======== EXCERPTED PASSAGE
Skip to main content

Getting Started

Cloning the Repository

Start by cloning the repository and switch to the dev/ilt branch.

git clone https://github.com/SamuelLarkin/common-voice.git
cd common-voice
git checkout dev/ilt

Configuration

Docker Environment Variables

Common Voice uses a file to set some environment variables that are used by the services.

cp .env-local-docker.example .env-local-docker

Default values are fine but feel free to changes them.

Using S3 Bucket

- CV_S3_CONFIG='{"endpoint": "http://s3proxy:80", "accessKeyId": "local-identity", "secretAccessKey": "local-credential", "s3ForcePathStyle": true}'
+ CV_S3_CONFIG='{"endpoint": "https://s3.amazonaws.com", "accessKeyId": "my_access_key_id", "secretAccessKey": "my_secret_access_key", "s3For cePathStyle": true}'
+ BUCKET_LOCATION="ca-central-1"
+ CV_CLIP_BUCKET_NAME=smallteamtest
+ CV_DATASET_BUCKET_NAME=smallteamtest

Configuring Auth0

+ CV_AUTH0_DOMAIN="dev-example1.us.auth0.com"
+ CV_AUTH0_CLIENT_ID="client_id"
+ CV_AUTH0_CLIENT_SECRET="client_secret"

Changing Audio Format

We need higher quality audio recordings.
================
======== RECORDS FOR PROCESSING
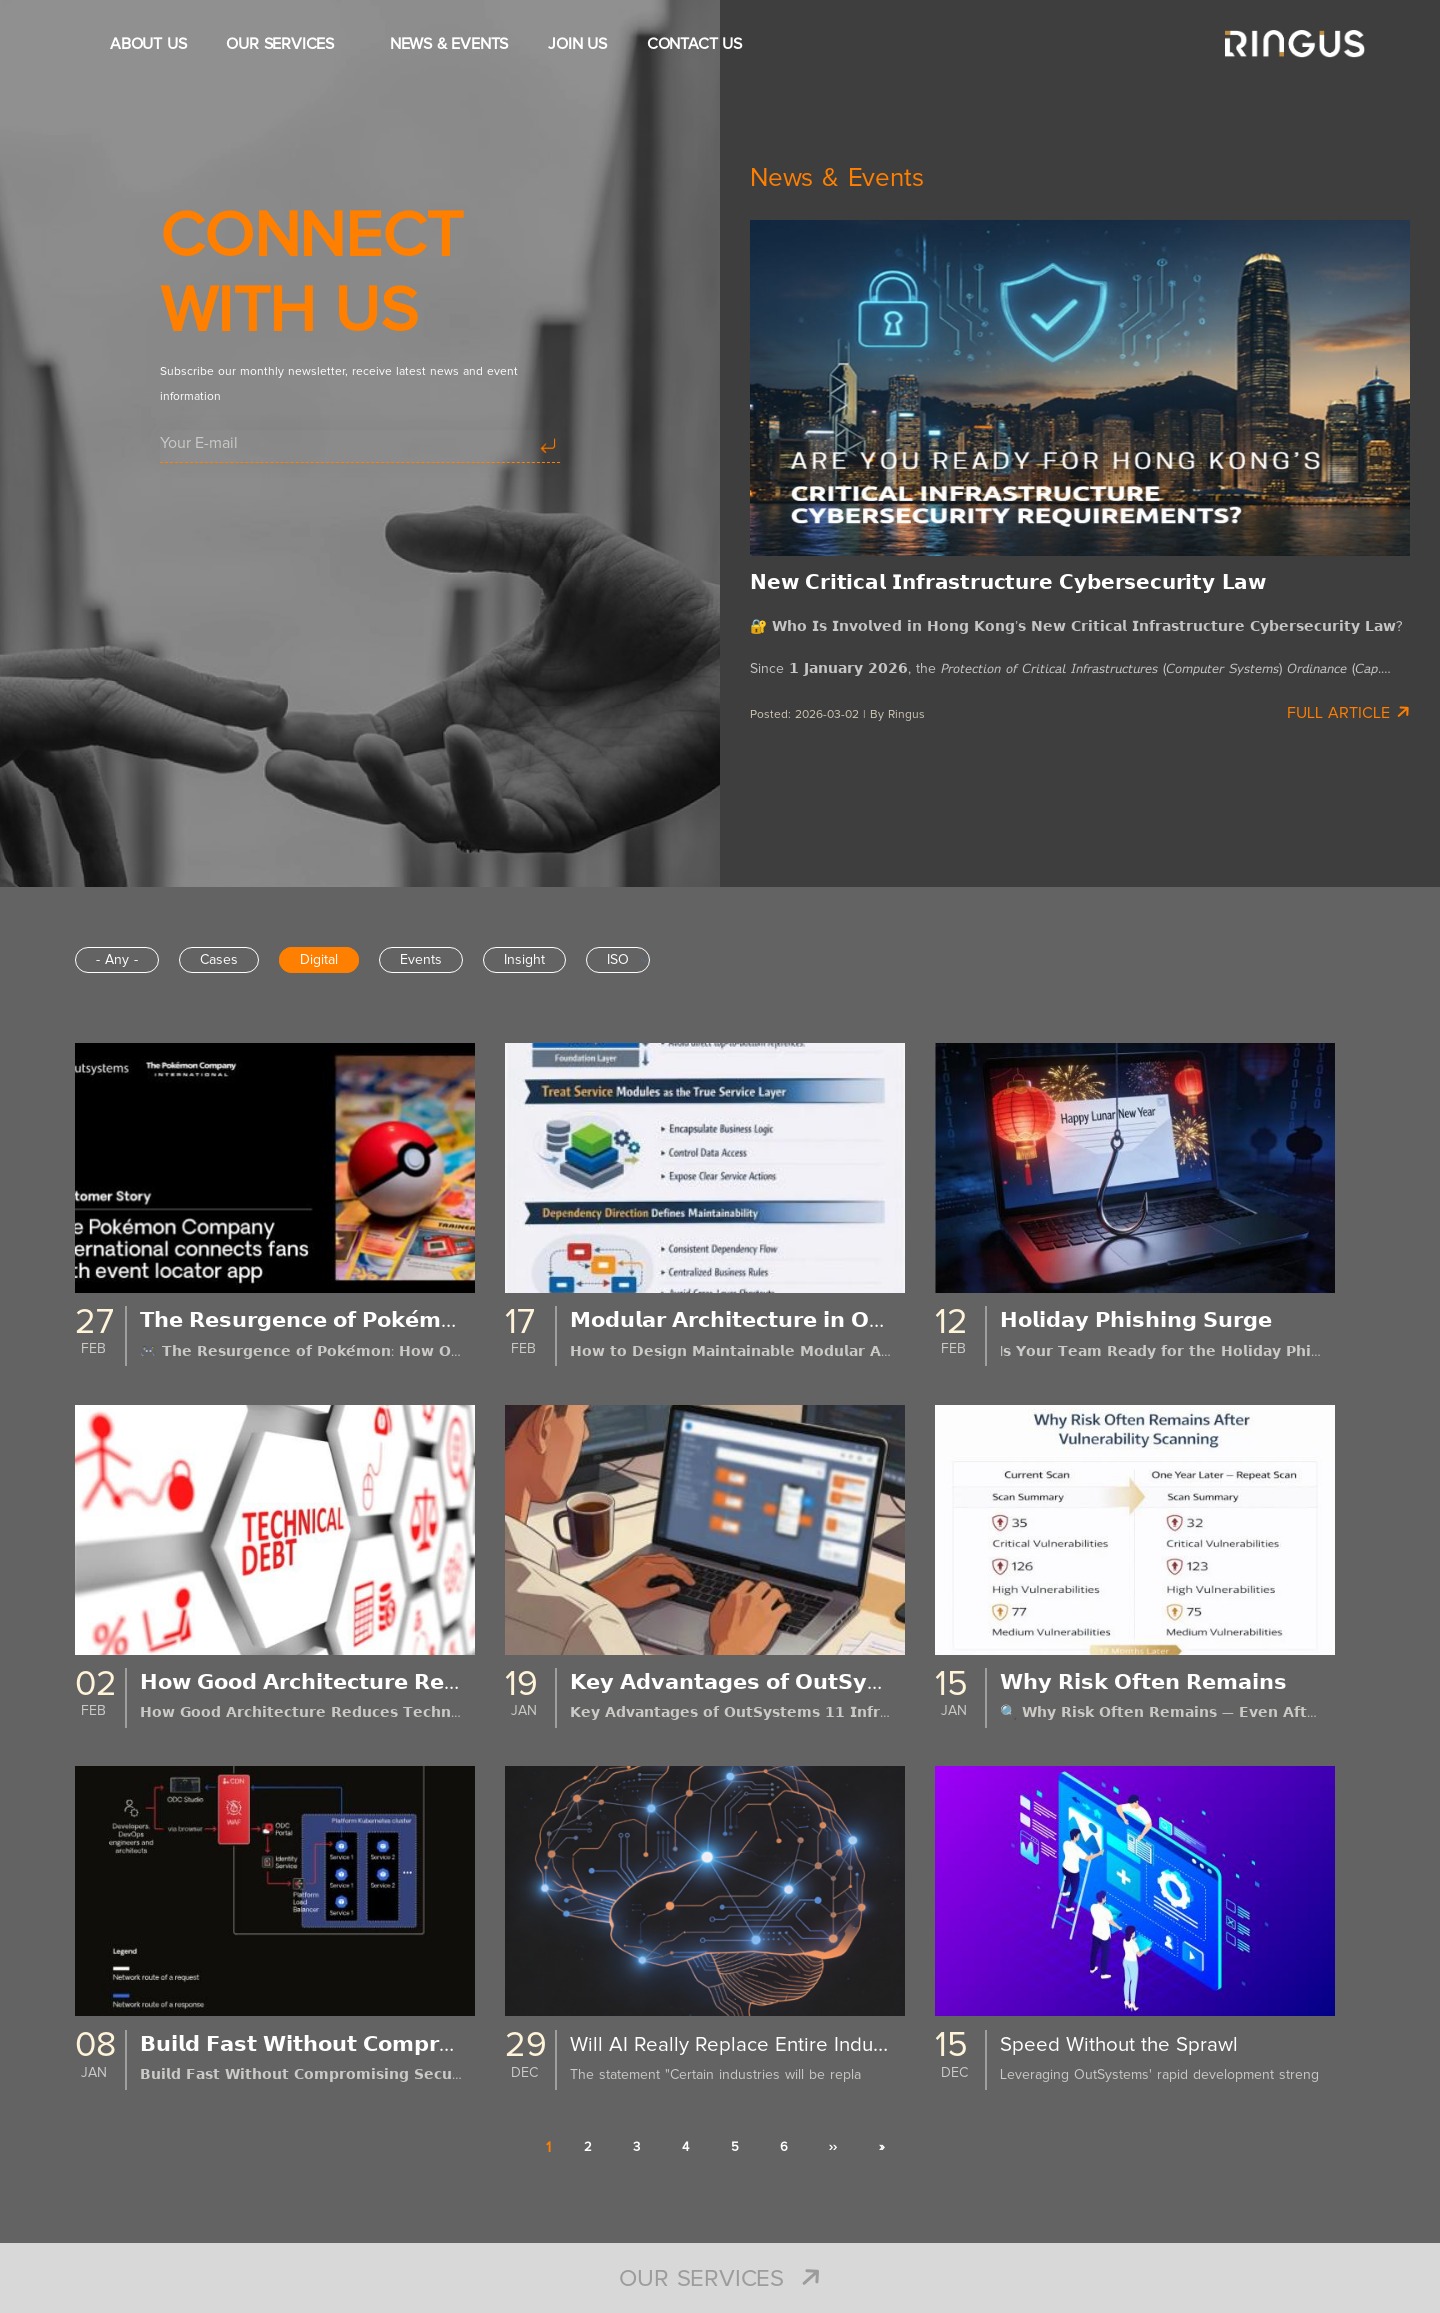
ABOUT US (148, 44)
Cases (219, 960)
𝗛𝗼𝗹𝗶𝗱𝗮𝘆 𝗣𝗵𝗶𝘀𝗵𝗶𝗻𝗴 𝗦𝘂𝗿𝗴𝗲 (1145, 1321)
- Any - (117, 960)
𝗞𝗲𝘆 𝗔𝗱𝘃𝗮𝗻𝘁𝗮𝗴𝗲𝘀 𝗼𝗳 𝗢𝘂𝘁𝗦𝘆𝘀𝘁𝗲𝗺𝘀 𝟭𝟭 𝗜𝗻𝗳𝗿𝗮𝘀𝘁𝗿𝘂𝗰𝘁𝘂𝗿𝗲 (877, 1683)
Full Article (1348, 711)
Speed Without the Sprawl (1126, 2045)
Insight (524, 960)
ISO (618, 960)
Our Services (719, 2279)
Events (421, 960)
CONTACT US (694, 44)
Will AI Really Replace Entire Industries (754, 2045)
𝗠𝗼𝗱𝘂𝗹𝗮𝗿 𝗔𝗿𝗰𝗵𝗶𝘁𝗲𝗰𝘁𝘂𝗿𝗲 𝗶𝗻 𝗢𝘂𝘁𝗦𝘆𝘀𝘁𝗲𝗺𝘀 (798, 1321)
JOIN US (577, 44)
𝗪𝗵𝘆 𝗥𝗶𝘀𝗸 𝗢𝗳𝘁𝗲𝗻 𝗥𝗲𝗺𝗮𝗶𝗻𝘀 (1153, 1683)
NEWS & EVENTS (449, 44)
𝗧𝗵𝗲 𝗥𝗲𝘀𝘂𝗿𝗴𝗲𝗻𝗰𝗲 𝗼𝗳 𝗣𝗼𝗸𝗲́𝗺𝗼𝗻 (317, 1321)
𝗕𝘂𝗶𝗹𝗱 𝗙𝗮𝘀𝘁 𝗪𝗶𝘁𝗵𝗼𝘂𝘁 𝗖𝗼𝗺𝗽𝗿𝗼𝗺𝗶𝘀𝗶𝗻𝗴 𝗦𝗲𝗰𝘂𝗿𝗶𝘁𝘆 (406, 2045)
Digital (319, 960)
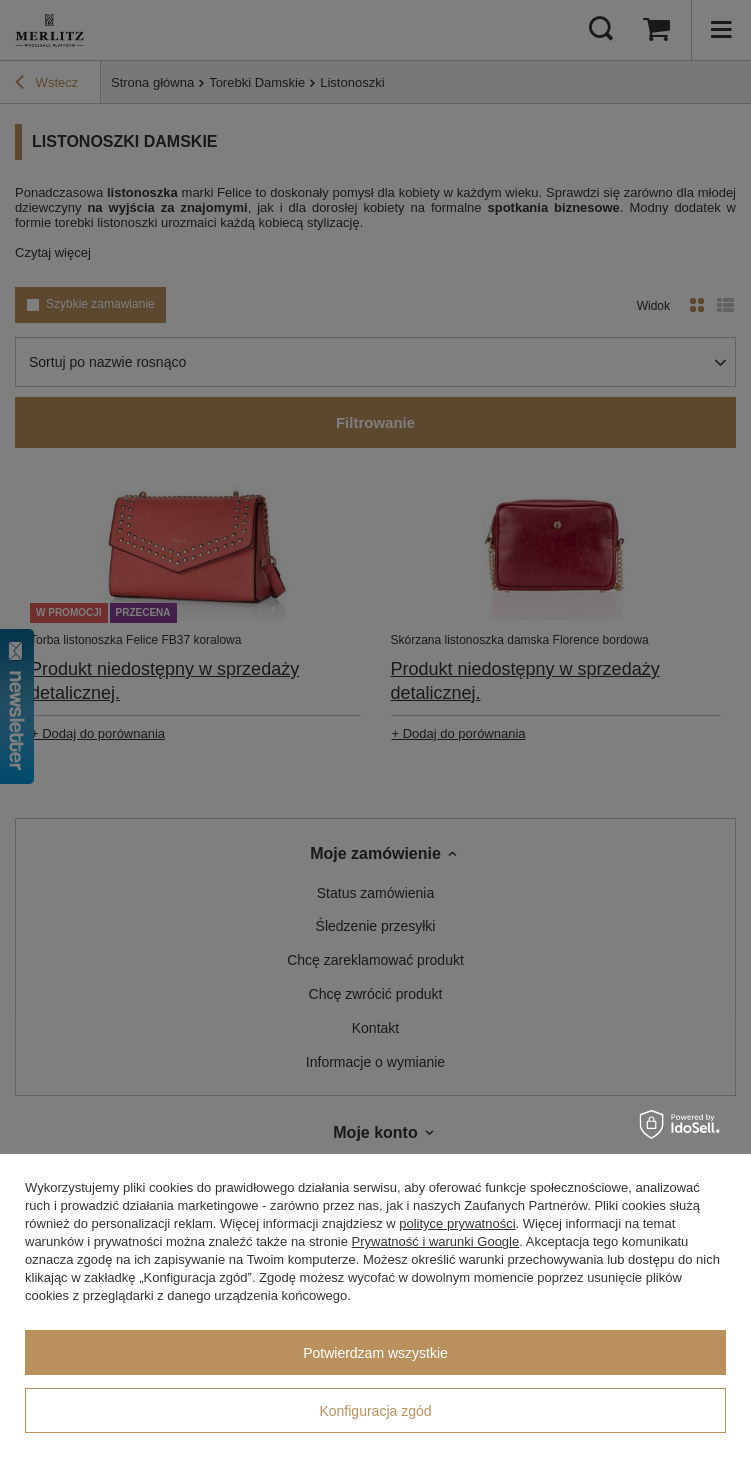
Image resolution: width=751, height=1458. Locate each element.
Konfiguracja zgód (375, 1411)
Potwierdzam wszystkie (375, 1353)
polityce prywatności (457, 1223)
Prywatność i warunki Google (436, 1241)
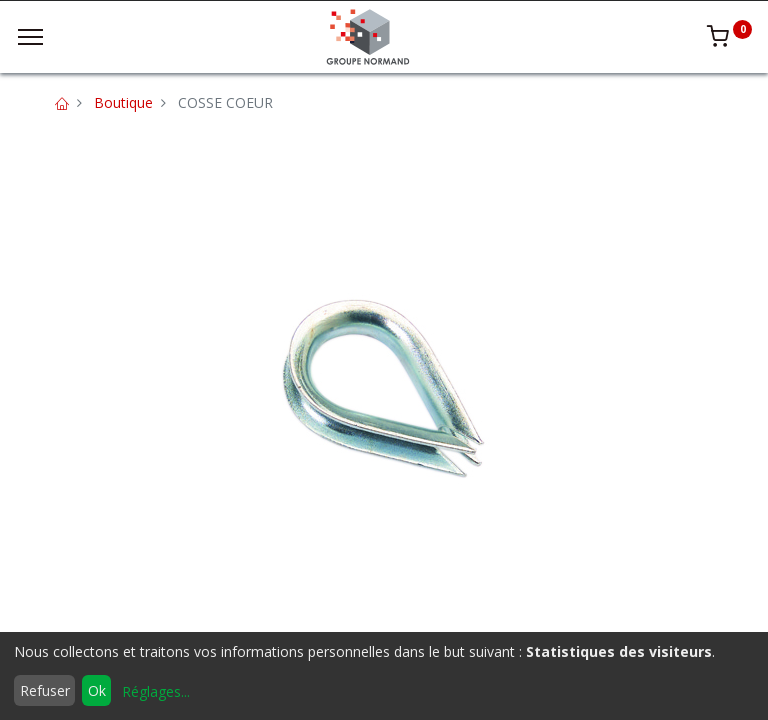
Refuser (45, 690)
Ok (97, 690)
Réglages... (156, 691)
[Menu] (30, 37)
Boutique (123, 102)
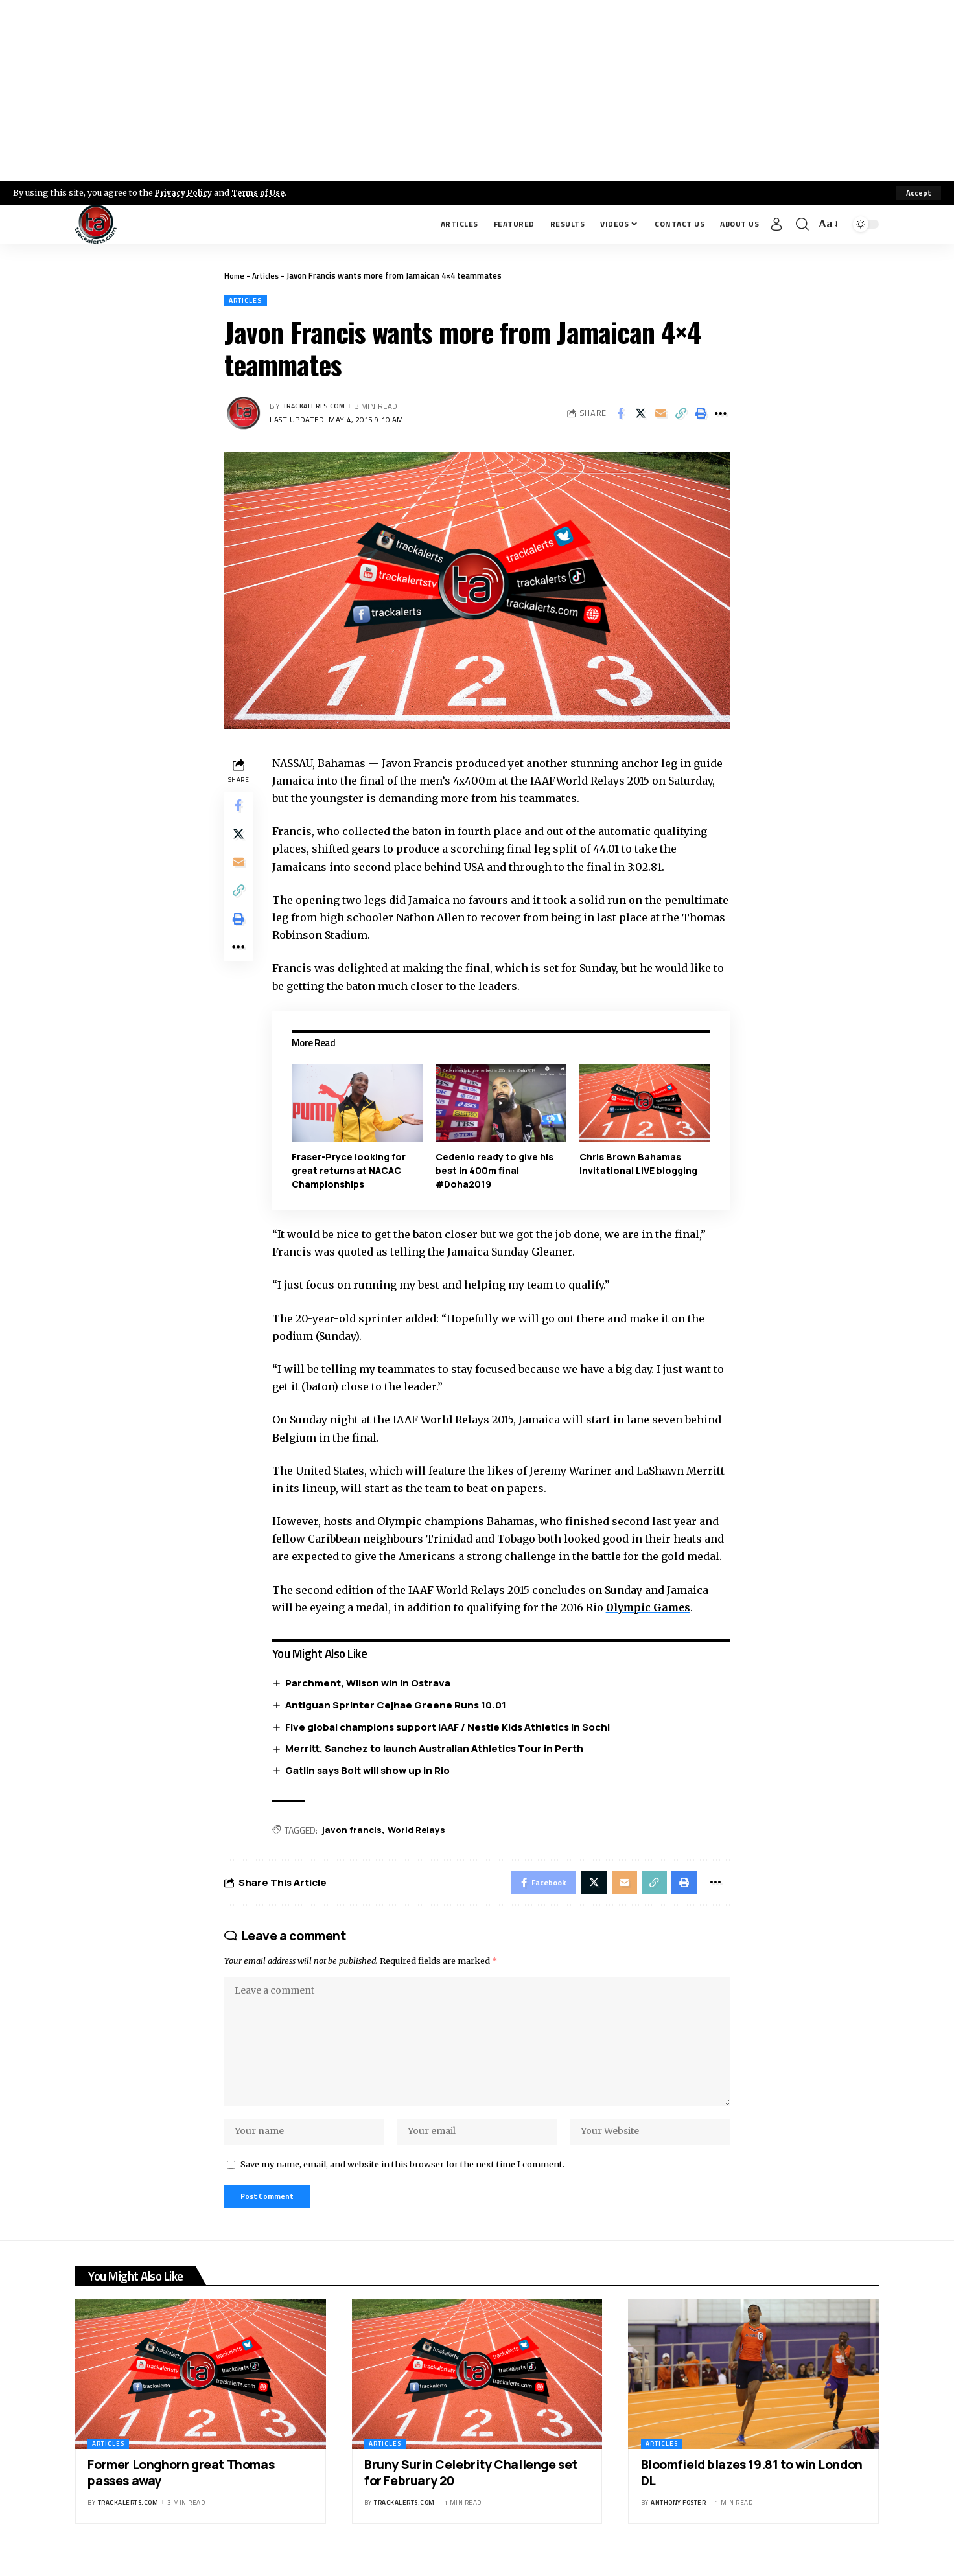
================
### JOB A
Please copy out the entries from the line containing "Full Article (1348, 711)" through the line containing "𝗪𝗵𝘆 𝗥𝗶𝘀𝗸 𝗢𝗳𝘁𝗲𝗻 𝗥𝗲𝗺𝗮𝗶𝗻𝘀 (1153, 1683)", substituting "Perspectives" for "Insight" and keeping everything else the same.
### JOB B
Pick up the Common Voice setup guide after its final sentence and carry it on.

### EXPECTED ANSWER A
Full Article (1348, 711)
Speed Without the Sprawl (1126, 2045)
Perspectives (524, 960)
ISO (618, 960)
Our Services (719, 2279)
Events (421, 960)
CONTACT US (694, 44)
Will AI Really Replace Entire Industries (754, 2045)
𝗠𝗼𝗱𝘂𝗹𝗮𝗿 𝗔𝗿𝗰𝗵𝗶𝘁𝗲𝗰𝘁𝘂𝗿𝗲 𝗶𝗻 𝗢𝘂𝘁𝗦𝘆𝘀𝘁𝗲𝗺𝘀 (798, 1321)
JOIN US (577, 44)
𝗪𝗵𝘆 𝗥𝗶𝘀𝗸 𝗢𝗳𝘁𝗲𝗻 𝗥𝗲𝗺𝗮𝗶𝗻𝘀 (1153, 1683)

### EXPECTED ANSWER B
+ CV_TRANSCODE_CODEC='pcm_s16le'
+ CV_TRANSCODE_FORMAT='wav'
+ CV_TRANSCODE_SAMPLE_RATE='44111'

Changing the Sentence Directory

Importing all language utterances can be extemely long. You can create a subset or a different list of language utterances to import a new directory and have that directory use a the source of utterances by:

+ CV_SENTENCES_FOLDER="server/data.ilt"

Tasks Environment Variables

We've added a new service that does backup. It needs to know some credentials to access the nextcloud server.

cp .env-tasks.example .env-tasks

which looks like this

WEBDAV_HOSTNAME="nextcloud.nrc-cnrc.gc.ca"
WEBDAV_LOGIN="LLLLLLLL-LLLL-LLLL-LLLL-LLLLLLLLLLLL"
WEBDAV_PASSWORD="PPPPP-PPPPP-PPPPP-PPPPP-PPPPP"

You need to head to https://nextclould.nrc-cnrc.gc.ca and create a token which is your password. Then populate the WEBDAV_LOGIN & WEBDAV_PASSWORD.

Running

Finally, start the services. Note that we specify a user/group because the stack can write some files/diretories that will be owned by root and you won't be able to delete them later.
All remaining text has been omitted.